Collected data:
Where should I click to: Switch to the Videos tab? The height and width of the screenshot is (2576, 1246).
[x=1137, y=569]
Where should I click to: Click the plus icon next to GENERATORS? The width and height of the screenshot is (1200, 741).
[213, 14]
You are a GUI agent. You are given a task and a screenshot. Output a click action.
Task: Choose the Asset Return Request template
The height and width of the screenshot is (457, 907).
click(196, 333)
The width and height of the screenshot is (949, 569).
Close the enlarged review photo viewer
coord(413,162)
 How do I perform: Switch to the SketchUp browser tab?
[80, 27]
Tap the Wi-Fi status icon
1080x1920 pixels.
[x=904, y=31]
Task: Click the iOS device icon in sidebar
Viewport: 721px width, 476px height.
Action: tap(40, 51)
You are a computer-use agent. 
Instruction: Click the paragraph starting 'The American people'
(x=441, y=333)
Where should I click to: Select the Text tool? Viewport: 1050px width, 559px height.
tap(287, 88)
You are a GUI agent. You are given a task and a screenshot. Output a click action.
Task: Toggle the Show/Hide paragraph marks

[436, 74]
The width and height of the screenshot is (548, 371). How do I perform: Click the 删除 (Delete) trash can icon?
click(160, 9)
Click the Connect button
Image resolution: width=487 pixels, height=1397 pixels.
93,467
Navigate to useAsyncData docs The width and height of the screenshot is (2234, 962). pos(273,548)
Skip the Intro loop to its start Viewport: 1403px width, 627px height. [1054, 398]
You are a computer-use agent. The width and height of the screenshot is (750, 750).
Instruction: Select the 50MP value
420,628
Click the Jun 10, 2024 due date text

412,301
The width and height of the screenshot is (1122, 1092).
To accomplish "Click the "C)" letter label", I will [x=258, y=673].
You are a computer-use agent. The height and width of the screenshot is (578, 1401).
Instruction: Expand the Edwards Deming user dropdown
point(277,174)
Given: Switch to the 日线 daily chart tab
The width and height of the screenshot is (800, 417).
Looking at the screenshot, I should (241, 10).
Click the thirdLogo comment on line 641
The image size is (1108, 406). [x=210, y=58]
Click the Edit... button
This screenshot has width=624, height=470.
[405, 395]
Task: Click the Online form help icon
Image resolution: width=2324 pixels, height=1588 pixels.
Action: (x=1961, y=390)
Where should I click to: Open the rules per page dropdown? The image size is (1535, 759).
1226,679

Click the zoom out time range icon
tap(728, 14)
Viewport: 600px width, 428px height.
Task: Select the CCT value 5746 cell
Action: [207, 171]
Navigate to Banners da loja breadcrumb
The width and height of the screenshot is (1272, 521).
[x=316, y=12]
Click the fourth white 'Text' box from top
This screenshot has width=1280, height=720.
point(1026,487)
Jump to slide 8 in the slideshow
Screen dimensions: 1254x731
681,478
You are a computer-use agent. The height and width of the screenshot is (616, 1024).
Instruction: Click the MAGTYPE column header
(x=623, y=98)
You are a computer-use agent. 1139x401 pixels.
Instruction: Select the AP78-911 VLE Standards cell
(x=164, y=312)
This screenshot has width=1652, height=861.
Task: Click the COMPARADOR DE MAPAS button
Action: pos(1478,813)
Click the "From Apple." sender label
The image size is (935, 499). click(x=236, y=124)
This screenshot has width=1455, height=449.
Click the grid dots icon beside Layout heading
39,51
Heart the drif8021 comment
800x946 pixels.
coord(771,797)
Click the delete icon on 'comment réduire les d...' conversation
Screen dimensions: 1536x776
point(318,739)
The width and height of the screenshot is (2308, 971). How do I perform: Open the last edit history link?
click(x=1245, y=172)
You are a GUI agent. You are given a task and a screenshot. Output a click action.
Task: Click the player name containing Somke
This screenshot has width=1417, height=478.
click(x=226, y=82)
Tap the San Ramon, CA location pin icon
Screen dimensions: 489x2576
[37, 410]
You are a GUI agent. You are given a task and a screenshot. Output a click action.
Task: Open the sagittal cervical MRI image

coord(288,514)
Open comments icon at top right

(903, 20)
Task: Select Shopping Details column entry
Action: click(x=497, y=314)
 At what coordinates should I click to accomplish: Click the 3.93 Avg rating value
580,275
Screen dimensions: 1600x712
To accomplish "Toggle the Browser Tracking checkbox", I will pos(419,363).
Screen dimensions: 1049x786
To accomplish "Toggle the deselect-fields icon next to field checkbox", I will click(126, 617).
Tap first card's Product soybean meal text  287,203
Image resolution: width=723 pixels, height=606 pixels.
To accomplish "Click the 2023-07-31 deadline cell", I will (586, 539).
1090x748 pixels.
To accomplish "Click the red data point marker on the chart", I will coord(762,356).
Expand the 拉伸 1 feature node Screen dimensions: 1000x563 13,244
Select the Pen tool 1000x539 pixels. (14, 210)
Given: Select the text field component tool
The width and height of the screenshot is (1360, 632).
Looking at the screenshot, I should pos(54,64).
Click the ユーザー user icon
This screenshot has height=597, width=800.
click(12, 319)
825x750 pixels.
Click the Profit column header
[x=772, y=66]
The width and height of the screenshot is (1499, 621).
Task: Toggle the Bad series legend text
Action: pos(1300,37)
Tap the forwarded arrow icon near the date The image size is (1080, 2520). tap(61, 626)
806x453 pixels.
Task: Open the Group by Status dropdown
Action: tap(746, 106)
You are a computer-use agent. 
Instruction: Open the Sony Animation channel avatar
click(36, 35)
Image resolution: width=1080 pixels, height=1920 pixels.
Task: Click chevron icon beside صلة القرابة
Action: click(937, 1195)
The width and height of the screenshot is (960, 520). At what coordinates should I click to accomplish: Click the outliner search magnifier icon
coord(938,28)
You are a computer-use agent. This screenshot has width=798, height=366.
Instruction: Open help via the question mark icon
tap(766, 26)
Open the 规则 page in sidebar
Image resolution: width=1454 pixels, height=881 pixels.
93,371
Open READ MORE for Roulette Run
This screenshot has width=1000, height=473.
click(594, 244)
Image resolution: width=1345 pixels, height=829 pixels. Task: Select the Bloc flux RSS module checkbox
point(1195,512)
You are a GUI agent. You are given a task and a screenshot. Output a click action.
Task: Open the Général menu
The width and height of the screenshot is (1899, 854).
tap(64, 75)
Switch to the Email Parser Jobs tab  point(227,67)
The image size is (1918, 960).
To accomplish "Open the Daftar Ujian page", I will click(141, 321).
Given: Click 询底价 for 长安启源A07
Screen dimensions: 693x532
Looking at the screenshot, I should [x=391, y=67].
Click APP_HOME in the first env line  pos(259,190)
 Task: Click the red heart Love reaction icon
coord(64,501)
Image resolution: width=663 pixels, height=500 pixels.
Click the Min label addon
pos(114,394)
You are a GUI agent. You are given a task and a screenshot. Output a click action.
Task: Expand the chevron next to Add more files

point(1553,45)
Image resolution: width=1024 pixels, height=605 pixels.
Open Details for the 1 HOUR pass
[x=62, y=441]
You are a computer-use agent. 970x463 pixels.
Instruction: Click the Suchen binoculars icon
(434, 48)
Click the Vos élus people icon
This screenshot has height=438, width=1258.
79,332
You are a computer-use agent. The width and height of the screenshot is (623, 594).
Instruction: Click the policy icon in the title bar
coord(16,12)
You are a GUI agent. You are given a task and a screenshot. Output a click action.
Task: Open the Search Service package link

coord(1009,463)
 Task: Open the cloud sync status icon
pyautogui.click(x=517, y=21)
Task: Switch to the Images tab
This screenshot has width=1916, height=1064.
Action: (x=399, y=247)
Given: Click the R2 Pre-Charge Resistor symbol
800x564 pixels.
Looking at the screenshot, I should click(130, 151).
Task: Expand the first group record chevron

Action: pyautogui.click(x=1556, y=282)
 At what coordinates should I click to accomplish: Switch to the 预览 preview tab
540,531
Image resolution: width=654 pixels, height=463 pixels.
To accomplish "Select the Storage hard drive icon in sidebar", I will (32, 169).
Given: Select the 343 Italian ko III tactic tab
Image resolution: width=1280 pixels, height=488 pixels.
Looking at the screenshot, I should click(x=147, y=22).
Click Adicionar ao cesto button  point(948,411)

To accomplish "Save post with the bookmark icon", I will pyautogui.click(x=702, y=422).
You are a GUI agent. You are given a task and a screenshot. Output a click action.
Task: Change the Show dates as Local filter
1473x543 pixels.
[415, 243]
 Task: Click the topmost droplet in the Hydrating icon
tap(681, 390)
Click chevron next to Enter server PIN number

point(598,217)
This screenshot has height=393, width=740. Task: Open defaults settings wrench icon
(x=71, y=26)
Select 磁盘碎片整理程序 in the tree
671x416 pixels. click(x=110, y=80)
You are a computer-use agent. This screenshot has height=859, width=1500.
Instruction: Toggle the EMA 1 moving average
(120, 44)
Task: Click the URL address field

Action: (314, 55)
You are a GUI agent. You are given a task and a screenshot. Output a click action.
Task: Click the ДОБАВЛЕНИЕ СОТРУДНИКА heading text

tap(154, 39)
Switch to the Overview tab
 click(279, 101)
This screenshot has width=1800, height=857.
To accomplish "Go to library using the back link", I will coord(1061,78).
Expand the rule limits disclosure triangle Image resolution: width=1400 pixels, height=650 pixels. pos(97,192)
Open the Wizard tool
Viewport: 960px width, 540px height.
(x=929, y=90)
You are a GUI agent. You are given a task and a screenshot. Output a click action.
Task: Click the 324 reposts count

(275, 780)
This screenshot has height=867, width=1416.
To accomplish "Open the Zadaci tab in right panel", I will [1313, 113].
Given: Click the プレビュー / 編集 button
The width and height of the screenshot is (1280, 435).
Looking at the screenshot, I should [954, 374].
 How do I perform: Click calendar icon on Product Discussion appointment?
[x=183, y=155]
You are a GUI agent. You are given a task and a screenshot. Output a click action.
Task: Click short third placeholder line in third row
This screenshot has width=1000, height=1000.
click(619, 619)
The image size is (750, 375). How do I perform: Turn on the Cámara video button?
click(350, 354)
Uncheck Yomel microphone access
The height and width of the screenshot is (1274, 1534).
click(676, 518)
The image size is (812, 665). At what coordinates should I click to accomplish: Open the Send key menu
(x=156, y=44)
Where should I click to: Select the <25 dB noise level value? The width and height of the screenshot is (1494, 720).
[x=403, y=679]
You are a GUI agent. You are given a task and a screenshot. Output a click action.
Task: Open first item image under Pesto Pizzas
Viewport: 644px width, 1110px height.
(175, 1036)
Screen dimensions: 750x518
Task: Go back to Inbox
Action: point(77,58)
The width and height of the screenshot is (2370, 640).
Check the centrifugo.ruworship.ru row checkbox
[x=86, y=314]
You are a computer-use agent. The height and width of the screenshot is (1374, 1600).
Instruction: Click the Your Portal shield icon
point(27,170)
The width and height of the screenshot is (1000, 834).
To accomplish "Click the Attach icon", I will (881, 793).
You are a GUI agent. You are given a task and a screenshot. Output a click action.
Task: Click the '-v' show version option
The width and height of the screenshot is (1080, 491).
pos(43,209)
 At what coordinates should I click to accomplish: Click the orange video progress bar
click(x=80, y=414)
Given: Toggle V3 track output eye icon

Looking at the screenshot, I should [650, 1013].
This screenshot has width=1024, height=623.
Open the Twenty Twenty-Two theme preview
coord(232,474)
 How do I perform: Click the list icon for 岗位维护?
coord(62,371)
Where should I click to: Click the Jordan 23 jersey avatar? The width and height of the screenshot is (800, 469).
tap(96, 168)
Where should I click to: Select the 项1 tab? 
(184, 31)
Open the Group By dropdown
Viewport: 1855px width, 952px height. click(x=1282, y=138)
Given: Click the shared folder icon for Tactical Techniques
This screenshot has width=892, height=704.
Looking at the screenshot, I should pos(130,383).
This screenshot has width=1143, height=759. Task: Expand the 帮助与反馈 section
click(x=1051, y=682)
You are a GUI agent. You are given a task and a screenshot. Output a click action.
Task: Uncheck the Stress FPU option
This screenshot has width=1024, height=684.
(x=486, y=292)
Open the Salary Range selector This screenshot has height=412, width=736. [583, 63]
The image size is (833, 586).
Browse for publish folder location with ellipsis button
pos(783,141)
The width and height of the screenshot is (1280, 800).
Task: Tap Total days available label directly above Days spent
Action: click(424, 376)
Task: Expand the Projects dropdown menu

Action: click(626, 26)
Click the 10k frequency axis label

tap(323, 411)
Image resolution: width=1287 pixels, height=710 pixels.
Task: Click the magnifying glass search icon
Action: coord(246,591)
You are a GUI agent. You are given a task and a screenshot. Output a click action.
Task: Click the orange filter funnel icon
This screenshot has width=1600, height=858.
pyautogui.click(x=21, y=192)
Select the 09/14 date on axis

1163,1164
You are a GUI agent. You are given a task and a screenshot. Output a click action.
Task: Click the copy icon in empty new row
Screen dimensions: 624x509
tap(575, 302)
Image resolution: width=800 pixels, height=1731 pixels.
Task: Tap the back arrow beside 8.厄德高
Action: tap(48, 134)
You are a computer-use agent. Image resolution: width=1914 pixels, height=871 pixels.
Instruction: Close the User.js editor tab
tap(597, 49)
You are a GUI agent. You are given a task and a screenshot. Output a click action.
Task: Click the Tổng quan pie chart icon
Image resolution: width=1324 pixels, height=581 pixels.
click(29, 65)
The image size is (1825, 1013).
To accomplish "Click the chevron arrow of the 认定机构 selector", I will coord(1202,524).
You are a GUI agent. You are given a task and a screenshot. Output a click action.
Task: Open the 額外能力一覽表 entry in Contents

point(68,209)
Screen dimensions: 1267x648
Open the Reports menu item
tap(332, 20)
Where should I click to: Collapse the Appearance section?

- **TASK INSTRUCTIONS**: The expected answer is every line above in which the word "Uncheck" appears.

- **ANSWER SPACE**:
Uncheck Yomel microphone access
Task: Uncheck the Stress FPU option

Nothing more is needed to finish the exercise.